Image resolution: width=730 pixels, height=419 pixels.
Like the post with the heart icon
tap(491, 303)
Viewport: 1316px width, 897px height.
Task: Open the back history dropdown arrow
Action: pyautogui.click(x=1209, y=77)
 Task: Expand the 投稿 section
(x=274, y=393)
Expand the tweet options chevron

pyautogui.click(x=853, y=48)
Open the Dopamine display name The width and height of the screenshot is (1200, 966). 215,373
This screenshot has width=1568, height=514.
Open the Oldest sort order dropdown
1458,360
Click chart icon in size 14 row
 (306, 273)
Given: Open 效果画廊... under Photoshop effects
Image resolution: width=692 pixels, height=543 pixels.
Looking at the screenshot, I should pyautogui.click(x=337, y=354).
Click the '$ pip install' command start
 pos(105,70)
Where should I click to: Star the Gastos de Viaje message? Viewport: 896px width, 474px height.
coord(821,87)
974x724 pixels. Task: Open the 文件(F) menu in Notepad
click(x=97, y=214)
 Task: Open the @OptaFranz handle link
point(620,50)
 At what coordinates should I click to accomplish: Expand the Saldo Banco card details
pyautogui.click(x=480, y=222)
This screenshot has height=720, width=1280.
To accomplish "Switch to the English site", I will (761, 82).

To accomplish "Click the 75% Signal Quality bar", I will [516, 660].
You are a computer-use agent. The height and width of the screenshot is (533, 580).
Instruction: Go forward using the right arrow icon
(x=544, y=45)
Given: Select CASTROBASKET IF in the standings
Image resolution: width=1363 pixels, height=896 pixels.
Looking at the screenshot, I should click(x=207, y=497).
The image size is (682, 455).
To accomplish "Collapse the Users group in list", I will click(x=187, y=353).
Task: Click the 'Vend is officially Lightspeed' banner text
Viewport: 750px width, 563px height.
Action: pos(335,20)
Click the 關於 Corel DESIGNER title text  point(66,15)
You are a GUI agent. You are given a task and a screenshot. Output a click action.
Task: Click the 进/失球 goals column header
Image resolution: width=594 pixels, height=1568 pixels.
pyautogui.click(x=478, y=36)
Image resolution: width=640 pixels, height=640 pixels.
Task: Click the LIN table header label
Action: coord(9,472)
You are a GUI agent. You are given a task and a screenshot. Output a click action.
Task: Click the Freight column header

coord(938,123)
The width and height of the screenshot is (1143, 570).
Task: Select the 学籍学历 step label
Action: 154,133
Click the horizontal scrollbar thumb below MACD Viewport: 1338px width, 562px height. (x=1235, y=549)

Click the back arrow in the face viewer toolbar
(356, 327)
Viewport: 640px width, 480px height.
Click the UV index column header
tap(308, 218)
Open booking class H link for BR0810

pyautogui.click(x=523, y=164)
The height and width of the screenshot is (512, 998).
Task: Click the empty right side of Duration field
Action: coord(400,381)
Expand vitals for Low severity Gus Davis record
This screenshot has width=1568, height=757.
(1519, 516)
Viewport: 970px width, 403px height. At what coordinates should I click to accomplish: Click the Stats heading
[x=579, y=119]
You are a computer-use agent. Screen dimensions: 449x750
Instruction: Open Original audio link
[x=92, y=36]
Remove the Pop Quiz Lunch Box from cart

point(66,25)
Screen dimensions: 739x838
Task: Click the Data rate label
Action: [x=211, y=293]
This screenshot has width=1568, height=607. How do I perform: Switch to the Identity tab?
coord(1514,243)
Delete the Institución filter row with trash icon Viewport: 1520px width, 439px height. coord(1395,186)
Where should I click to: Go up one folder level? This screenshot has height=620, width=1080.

#####

**INSTRUCTIONS TO FOLLOW**
Return every line of the material in which the word "computer" is found.

**ANSWER SPACE**
You are a computer-use agent. The height and width of the screenshot is (533, 580).
You are a computer-use agent. Screen dimensions: 449x750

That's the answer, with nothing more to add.